Écrit en 1794 par l’écrivain savoisien Xavier de Maistre (1763-1853), ce texte autobiographique pastiche avec audace et non sans humour la tradition des grands récits de voyage. Mis aux arrêts pendant 42 jours dans sa chambre de la citadelle de Turin pour s’être livré à un duel contre un officier piémontais, le jeune homme fait de nécessité vertu et investit l’étendue délimitée par ses quatre murs. Il tient à préciser que cet empêchement est moins une cause qu’une simple occasion.
Comme l’auteur distingue l’âme de son corps, la réalité de la topographie explorée est considérablement élargie par la propension vagabonde de son imaginaire. Pour décrire les sites rencontrés au fil de son itinéraire, l’auteur n’est pas avare de détails.
Partant du lit — théâtre ultime de la rêverie, tour à tour berceau, trône de l’amour et sépulcre — le voyageur se rend vers son fauteuil. À cette échelle, le nettoyage d’un soulier tient lieu de péripétie des plus haletantes. Mais ce voyageur atypique est loin d’être solitaire. Peuplé par ses défunts, habité par les nombreux auteurs de sa bibliothèque, il est réconforté par Rosine, une petite chienne docile et Joannetti, un domestique qui ne l’est pas moins. Comme Ulysse à Ithaque ou Chateaubriand à Jérusalem, l’arrivée du héros dans le district de son bureau est un moment cardinal du récit. Ce monument est orné d’un buste « qui contribue le plus à l’embellissement du pays ».
Parce que Xavier de Maistre maniait aussi bien la plume que le pinceau, il n’est pas surprenant que son voyage soit ponctué d’estampes et de tableaux. Convoquant tantôt des scènes tirées des Souffrances du jeune Werther (Goethe), tantôt d’une charmante pastorale ou encore de l’effroyable histoire d’Ugolin, ces images sont autant de fenêtres palliant largement la petitesse du pays traversé.
Une de ces images présente au voyageur sédentaire mille réflexions intéressantes. Il s’agit d’un miroir qui, « sans calomnier ni flatter personne », ne fait que dire la vérité. Le voyage immobile est un non-mouvement ou plutôt un mouvement vers l’intérieur. Emmailloté dans une robe de chambre, ce causeur du coin du feu, pour reprendre l’expression de Lamartine, témoigne de la dimension introspective d’une telle épopée : « jamais je ne me suis aperçu plus clairement que je suis double ».

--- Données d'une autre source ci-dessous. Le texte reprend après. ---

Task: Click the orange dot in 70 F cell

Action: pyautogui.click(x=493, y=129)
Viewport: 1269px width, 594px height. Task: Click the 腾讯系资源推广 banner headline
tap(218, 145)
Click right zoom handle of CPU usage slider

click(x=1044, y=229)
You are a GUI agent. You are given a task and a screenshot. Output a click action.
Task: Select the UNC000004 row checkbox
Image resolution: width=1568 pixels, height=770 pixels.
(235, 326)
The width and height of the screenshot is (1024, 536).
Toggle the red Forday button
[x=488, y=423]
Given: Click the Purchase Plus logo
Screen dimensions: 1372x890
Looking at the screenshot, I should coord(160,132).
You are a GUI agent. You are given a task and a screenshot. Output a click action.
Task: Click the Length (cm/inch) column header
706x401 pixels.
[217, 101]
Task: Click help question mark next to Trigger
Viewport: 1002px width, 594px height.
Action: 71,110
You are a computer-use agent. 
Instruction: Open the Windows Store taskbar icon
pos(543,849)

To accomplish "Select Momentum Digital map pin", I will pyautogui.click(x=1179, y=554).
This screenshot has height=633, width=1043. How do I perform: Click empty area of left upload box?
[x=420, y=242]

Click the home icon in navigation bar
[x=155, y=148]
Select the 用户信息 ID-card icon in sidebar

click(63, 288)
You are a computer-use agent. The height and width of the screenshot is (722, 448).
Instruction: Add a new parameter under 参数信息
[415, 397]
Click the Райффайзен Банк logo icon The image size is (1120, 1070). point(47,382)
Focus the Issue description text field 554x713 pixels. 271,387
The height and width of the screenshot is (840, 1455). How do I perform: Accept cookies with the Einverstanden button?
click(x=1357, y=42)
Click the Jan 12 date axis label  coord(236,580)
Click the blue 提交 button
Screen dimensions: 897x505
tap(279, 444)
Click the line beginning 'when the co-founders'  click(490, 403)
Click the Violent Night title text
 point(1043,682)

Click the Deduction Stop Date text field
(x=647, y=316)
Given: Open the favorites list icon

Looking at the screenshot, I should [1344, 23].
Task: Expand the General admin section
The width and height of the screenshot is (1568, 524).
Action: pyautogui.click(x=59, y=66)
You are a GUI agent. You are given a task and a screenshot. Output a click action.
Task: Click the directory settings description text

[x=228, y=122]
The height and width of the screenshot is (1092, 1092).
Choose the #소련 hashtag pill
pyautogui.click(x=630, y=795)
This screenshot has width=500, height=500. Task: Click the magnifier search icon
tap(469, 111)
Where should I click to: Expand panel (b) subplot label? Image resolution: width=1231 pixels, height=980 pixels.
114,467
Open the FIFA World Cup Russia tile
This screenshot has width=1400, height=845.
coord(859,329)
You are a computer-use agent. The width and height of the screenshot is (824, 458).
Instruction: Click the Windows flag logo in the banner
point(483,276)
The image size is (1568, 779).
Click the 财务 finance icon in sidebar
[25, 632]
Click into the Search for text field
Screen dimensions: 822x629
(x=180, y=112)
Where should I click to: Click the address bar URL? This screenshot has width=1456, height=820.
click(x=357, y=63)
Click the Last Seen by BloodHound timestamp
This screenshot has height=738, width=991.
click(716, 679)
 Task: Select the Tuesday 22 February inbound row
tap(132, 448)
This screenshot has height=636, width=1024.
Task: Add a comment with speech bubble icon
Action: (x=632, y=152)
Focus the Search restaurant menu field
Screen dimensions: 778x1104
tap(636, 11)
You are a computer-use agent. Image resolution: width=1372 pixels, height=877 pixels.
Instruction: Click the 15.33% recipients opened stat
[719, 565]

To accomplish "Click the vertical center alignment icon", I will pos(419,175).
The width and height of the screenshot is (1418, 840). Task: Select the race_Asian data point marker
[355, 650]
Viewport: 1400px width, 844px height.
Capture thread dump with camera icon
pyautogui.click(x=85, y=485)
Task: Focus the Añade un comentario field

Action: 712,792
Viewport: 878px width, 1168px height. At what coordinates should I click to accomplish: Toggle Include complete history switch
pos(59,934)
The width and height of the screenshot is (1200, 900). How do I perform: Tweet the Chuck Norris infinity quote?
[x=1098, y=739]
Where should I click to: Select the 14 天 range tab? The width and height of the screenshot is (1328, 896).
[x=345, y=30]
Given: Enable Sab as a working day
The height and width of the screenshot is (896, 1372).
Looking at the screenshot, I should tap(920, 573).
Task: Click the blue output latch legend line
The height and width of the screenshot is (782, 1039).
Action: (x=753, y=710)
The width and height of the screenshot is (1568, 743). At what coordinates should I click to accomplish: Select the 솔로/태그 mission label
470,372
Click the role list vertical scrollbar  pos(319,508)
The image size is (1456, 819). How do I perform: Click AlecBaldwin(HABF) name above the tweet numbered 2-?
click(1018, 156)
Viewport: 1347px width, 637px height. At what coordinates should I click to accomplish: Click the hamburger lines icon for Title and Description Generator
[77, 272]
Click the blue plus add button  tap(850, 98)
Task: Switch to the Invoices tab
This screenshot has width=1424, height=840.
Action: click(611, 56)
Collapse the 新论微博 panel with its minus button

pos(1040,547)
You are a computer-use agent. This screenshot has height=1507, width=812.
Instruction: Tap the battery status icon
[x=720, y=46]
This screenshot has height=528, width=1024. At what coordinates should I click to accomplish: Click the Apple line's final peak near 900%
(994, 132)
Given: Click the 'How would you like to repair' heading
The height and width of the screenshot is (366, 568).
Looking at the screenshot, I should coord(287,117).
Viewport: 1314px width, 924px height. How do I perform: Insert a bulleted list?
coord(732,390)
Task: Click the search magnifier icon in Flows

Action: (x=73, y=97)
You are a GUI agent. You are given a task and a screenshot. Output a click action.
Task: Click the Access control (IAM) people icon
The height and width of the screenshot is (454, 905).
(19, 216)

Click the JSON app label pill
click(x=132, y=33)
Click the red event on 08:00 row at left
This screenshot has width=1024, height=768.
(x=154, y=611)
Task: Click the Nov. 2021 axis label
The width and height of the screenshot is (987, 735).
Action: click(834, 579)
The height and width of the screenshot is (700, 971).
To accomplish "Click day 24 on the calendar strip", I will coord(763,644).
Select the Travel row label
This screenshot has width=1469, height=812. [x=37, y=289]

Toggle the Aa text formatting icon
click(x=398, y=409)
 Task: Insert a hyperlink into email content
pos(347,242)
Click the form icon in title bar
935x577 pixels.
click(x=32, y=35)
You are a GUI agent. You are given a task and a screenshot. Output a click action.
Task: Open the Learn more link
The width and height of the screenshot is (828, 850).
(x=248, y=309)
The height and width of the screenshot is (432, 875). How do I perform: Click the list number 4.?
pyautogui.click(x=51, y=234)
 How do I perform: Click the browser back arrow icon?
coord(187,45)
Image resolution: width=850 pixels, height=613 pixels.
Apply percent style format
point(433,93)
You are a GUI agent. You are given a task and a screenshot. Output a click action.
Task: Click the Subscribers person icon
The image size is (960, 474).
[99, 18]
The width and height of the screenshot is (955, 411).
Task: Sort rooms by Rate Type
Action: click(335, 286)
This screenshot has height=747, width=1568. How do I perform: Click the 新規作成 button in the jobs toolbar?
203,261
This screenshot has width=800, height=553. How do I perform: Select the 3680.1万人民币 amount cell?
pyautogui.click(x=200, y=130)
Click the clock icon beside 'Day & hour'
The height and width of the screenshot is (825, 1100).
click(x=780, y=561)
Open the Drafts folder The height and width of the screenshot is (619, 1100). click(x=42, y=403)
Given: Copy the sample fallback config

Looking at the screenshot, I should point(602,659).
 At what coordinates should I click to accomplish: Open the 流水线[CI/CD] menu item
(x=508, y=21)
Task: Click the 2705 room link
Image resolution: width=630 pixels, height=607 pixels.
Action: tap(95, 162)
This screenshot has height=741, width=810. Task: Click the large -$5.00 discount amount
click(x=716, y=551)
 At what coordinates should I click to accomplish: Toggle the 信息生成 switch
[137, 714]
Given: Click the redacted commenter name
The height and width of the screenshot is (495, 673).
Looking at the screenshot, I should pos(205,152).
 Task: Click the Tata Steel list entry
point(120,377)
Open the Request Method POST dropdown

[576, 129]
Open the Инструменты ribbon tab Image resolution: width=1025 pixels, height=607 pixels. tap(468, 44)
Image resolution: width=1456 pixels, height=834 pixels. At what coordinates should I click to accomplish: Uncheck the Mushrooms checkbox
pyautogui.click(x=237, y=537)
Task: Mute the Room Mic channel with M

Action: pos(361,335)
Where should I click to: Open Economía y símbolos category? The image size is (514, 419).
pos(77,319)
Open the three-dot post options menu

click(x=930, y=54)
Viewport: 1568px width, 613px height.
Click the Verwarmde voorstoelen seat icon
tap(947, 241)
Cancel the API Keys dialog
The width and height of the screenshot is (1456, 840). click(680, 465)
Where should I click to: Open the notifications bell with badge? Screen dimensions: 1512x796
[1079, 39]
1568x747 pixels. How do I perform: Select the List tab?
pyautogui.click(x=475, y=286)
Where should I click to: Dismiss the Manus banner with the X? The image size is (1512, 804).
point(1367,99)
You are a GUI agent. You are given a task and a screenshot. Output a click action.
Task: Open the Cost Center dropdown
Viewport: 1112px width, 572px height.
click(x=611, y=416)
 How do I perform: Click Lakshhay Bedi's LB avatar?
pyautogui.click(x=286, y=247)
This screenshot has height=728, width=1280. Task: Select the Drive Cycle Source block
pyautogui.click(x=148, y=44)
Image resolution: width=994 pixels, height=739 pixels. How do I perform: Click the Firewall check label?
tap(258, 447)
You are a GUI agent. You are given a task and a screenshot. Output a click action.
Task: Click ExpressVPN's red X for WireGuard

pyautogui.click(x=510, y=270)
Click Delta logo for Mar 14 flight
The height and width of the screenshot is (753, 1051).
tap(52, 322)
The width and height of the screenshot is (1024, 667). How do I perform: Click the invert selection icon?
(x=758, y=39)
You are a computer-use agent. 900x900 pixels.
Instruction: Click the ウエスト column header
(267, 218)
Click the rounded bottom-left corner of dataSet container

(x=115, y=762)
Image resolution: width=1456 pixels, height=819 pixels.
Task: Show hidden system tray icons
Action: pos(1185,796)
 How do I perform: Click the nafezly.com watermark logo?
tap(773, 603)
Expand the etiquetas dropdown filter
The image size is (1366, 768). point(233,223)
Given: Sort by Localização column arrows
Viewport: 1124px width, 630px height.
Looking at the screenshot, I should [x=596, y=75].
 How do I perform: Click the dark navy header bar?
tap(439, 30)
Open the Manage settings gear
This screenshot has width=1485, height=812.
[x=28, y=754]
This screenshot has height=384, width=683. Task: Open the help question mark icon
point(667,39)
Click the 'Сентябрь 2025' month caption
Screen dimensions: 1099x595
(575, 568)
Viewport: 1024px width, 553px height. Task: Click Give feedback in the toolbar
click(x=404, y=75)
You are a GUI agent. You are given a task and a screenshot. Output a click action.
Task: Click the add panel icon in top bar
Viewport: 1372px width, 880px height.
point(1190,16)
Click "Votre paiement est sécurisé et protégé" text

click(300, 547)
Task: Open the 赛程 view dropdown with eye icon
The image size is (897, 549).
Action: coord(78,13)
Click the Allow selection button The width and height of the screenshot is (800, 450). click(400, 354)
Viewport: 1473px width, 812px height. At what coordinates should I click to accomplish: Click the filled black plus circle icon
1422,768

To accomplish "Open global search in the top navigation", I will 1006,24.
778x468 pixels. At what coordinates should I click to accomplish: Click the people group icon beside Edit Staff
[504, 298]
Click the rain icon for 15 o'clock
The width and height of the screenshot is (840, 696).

En Montgolfière au-dessus de la Savoie, à Saint-Pétersbourg auprès du Tsar Alexandre Ier, à Florence en compagnie du poète romantique Lamartine ou encore à Paris où il rencontre Sainte-Beuve, Xavier de Maistre ne s’est pas contenté de sa chambre. Car bien vite, l’appel du monde fut trop pressant. Il prit plaisir à y répondre.